◆ **EXERCISE**
Of the lines listed below, return exactly those that run from the line containing "Task: Click the Copilot" through the line containing "The width and height of the screenshot is (1055, 616).", both included.
┌──
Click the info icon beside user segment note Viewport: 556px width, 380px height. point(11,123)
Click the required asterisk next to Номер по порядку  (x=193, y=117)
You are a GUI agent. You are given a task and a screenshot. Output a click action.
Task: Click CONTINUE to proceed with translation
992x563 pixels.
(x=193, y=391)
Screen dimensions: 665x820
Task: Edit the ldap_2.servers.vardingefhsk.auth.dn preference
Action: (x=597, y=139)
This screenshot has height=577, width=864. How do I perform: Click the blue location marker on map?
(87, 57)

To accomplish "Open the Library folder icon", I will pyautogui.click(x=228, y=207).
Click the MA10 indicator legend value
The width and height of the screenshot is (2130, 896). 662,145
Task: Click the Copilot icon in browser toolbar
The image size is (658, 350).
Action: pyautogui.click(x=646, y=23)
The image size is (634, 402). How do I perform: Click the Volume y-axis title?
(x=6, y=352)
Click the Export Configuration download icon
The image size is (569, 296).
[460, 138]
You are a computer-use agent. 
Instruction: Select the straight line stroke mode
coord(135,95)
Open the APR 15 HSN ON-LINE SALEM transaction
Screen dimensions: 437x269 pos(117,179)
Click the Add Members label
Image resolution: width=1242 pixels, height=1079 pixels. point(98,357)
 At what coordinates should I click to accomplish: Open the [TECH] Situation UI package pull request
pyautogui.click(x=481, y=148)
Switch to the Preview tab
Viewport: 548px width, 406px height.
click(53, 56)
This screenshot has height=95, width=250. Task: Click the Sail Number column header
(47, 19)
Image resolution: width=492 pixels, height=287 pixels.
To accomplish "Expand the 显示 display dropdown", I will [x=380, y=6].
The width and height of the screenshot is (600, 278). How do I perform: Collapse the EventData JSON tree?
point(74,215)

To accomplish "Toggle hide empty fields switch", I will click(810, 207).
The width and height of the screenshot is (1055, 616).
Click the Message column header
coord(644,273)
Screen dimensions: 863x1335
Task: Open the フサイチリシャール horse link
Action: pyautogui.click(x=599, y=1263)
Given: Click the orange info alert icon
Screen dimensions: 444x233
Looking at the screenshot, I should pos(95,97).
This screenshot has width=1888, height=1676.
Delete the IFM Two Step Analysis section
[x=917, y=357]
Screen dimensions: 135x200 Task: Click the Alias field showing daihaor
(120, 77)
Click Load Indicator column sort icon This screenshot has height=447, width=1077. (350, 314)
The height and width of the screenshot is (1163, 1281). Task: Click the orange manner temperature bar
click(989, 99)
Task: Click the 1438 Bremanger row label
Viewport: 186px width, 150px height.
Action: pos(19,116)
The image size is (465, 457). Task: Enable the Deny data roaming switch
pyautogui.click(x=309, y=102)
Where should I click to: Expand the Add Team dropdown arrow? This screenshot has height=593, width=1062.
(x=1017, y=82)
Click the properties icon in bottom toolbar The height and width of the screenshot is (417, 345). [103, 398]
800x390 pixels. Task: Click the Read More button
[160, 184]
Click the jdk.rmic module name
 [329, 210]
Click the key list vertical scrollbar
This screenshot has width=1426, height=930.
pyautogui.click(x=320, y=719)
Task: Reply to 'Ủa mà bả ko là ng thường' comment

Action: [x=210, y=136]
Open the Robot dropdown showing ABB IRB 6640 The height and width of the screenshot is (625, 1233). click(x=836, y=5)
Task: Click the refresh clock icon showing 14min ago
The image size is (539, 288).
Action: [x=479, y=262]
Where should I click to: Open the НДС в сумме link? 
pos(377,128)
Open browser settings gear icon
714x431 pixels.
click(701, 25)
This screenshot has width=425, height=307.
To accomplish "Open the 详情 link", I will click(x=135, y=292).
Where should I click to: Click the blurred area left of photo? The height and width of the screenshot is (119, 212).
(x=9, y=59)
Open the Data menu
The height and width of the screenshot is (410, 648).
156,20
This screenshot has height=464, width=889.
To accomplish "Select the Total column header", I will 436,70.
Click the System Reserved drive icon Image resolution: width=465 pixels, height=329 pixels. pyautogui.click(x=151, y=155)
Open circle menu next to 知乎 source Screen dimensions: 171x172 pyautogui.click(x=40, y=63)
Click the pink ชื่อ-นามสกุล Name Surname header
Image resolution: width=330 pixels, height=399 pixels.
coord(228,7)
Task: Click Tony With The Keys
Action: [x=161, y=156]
└──
◆ **WRITTEN SOLUTION**
Task: Click the Copilot icon in browser toolbar
The image size is (658, 350).
Action: pyautogui.click(x=646, y=23)
The image size is (634, 402). How do I perform: Click the Volume y-axis title?
(x=6, y=352)
Click the Export Configuration download icon
The image size is (569, 296).
[460, 138]
You are a computer-use agent. 
Instruction: Select the straight line stroke mode
coord(135,95)
Open the APR 15 HSN ON-LINE SALEM transaction
Screen dimensions: 437x269 pos(117,179)
Click the Add Members label
Image resolution: width=1242 pixels, height=1079 pixels. point(98,357)
 At what coordinates should I click to accomplish: Open the [TECH] Situation UI package pull request
pyautogui.click(x=481, y=148)
Switch to the Preview tab
Viewport: 548px width, 406px height.
click(53, 56)
This screenshot has height=95, width=250. Task: Click the Sail Number column header
(47, 19)
Image resolution: width=492 pixels, height=287 pixels.
To accomplish "Expand the 显示 display dropdown", I will [x=380, y=6].
The width and height of the screenshot is (600, 278). How do I perform: Collapse the EventData JSON tree?
point(74,215)

To accomplish "Toggle hide empty fields switch", I will click(810, 207).
The width and height of the screenshot is (1055, 616).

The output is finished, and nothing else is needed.